Smith Jr
Smith Jr

Reputation: 59

Pygame GUI - Not Loading

Basically I have created a pygame menu for my game and it will load all other pygame windows when I click on them, however for some aspects like adding a user and so on,
I created in a Tkinter GUI. When I click to load them on my pygame it won't load the Tkinter GUI, does anyone know how I can solve this or if there's something I need to add in to make it work.

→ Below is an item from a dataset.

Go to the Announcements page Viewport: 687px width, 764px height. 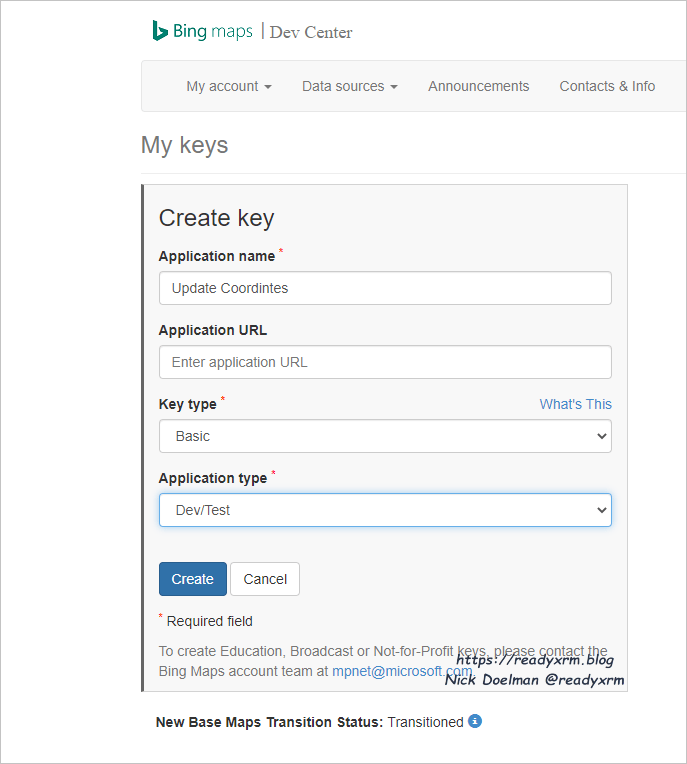coord(478,86)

It acts as if its going to load something but doesn't, the first one called "mathsvaders" loads fine as it a pygame program, but the high-score is in tkinter and doesn't load:

...
pos = 1
while True:
    #events
    for e in pygame.event.get():
        if e.type == pygame.QUIT:
            pygame.quit()
            sys.exit()
        elif e.type == pygame.KEYDOWN:
            if e.key == pygame.K_DOWN:
               pos += 1
               if pos > 5:
                   pos = 1
            elif e.key == pygame.K_UP:
               pos -= 1
               if pos < 1:
                   pos = 5
            elif e.key == pygame.K_RETURN:
               if pos == 1:
                   import MathsvadersReal
            elif e.key == pygame.K_RETURN:
               if pos == 2:
                    import Highscore
            elif pos == 5:
                 pygame.quit()
                 sys.exit()

The code for the form is as follows:

import Tkinter import Databaseconnector

class simpleapp_tk(Tkinter.Tk):
    def __init__(self,parent):
        Tkinter.Tk.__init__(self,parent)
        self.parent = parent
        self.initialize()

    def initialize(self):
        def create_widgets(self):
            # create welcome label
            label1 = Tkinter.Label(self, text = "Hello world")
            label1.grid(row = 0, column = 2, columnspan = 4, sticky = 'E')

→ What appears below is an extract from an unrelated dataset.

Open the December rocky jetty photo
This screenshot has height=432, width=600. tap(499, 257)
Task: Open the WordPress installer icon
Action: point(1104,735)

if __name__ == "__main__":
    app = simpleapp_tk(None)
    app.title('my application')
    app.geometry("250x200")
    app.mainloop()    

Upvotes: 0

Views: 1047

Answers (1)

abarnert
abarnert

Reputation: 365657

When you import the second module, you're not doing the if __name__ == "__main__": part. (That's the whole point of that idiom—to provide code that runs when you're the top-level script, but not when you're imported.) So, you never create the Tk app and main event loop, meaning no Tk code can do anything, and your GUI never gets displayed.

But before you try to fix this by just moving that code into a function and calling it, you can't just call the tkinter main event loop from the pygame one, because then the pygame loop will be blocked until the tkinter app exits.

I think your confusion here is that you're mixing up modules and scripts and processes and a bunch of other things and calling them all "programs". See below for a primer on the differences.

If you really want to do this, there are a few possibilities:

  • pygame can work with any event loop you want, as long as you hook things up right. Which means you can create a top-level tkinter app and run the pygame code under that.
  • You can keep your existing pygame loop, and run the tkinter loop in another thread.
  • Recode your tkinter stuff in one of the pygame GUI toolkits instead.
  • If you actually want to treat each module as "running a program", as you say in your description, actually do that: use subprocess to launch sys.executable with the other script as its first argument.

The same Python file like highscore.py can be run as a script, or imported as a module. These are similar in some ways, and different in others.

You run it as a script by, e.g., typing python highscore.py at your DOS/bash/whatever shell (or by using something like subprocess.Popen(sys.executable, 'highscore.py') from within another program). This starts up a new process, running the Python interpreter, which executes the code from highscore.py, and then quits. This doesn't affect any other processes, because your OS knows how to run separate processes at the same time. While the highscore.py code is being executed, __name__ is set to "__main__".

You import it as a module by doing an import highscore from within a running Python program. This does not start up a new process, it just executes the code from highscore.py in the middle of the existing Python program, and then goes on to the next line. While the highscore.py code is being executed, __name__ is set to "highscore".

Either way, all of the top-level module code will be executed, including defining classes and functions, as well as any other statements you write. You use the if __name__ == "__main__": check to have extra code that gets executed when your file is run as a script, but not when it's imported as a module.


It's also worth pointing something out. You have this in your code:

 elif e.key == pygame.K_RETURN:
    if pos == 1:
         import MathsvadersReal
    elif e.key == pygame.K_RETURN:
     if pos == 2:
        import Highscore
    elif pos == 5:
     pygame.quit()
     sys.exit()

If this is your real indentation, the elif e.key == pygame.K_RETURN will always be True, so it's unnecessary, and there's no way you can get to the elif pos == 5:, so there's no way to quit.